CAMBRIDGE, Mass., Feb. 1, 2019 /PRNewswire/ -- Leap
Therapeutics, Inc. (Nasdaq: LPTX), a biotechnology company focused
on developing targeted and immuno-oncology therapeutics, today
announced the pricing of an underwritten public offering of
6,571,428 shares of its common stock and warrants to purchase up to
6,571,428 shares of its common stock. Each share of common stock is
being sold together with a warrant to purchase one share of common
stock for a combined offering price of $1.75 per share and accompanying warrant. The
warrants will be exercisable commencing on the date of issuance,
will expire seven years from the date of issuance, and have an
exercise price of $1.95 per share,
subject to certain adjustments.
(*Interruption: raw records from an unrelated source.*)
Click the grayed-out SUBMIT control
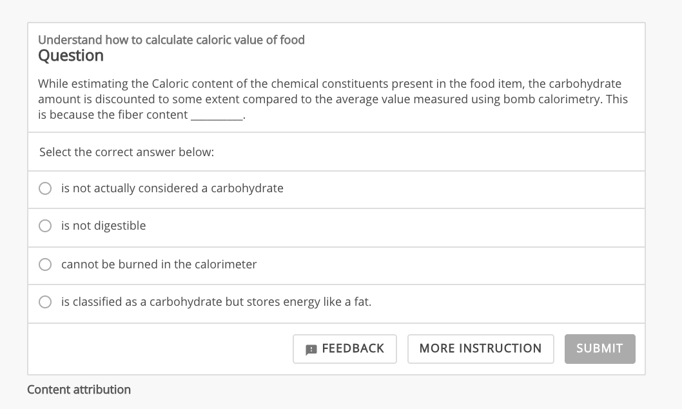This screenshot has width=682, height=409. tap(599, 348)
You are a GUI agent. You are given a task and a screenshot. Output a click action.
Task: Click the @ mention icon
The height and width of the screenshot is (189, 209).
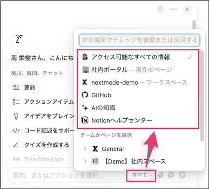[171, 175]
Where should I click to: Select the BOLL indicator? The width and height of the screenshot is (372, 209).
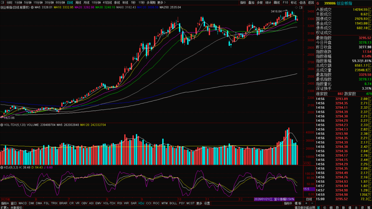(x=173, y=203)
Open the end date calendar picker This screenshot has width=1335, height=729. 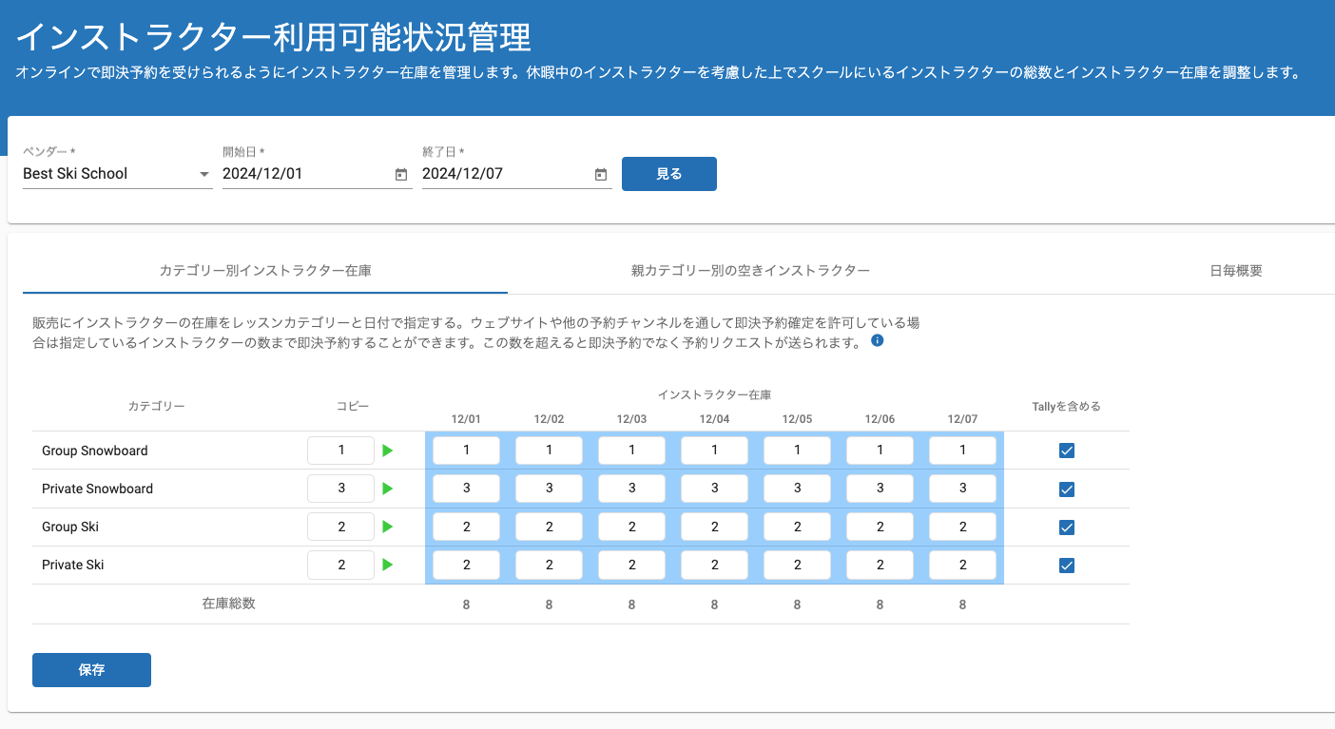pos(601,174)
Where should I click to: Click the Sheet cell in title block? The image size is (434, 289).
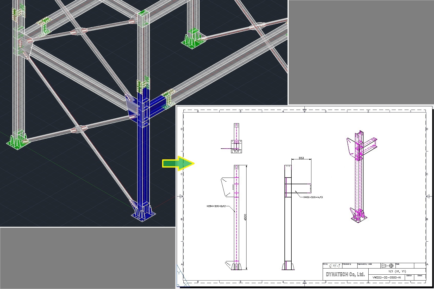[420, 277]
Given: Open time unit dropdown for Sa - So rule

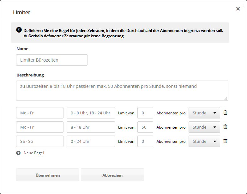Looking at the screenshot, I should tap(204, 141).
The gross proceeds to Leap from
this offering are expected to be approximately $11.5 million, before deducting underwriting
discounts and commissions and other estimated offering expenses
payable by Leap and excluding the proceeds from the exercise of any
warrants. All shares of common stock and warrants to purchase
common stock to be sold in the offering are being sold by Leap. The
shares of common stock and warrants are being purchased together
but will be issued separately and will be immediately separable
upon issuance. In addition, Leap has granted to the underwriters a
30-day option to purchase up to an aggregate of an additional
985,714 shares of its common stock offered in the public offering
and/or warrants to purchase up to 985,714 shares of its common
stock at the public offering price, less underwriting discounts and
commissions. The offering is expected to close on February 5, 2019, subject to satisfaction of
customary closing conditions.
Raymond James & Associates,
Inc. and Ladenburg Thalmann are acting as book-running managers for
the offering.
Leap intends to use the net proceeds from the offering for
general corporate purposes, which may include, without limitation,
funding new clinical trials of DKN-01 and TRX518 and the
continuation of ongoing studies, capital expenditures, working
capital and general and administrative expenses.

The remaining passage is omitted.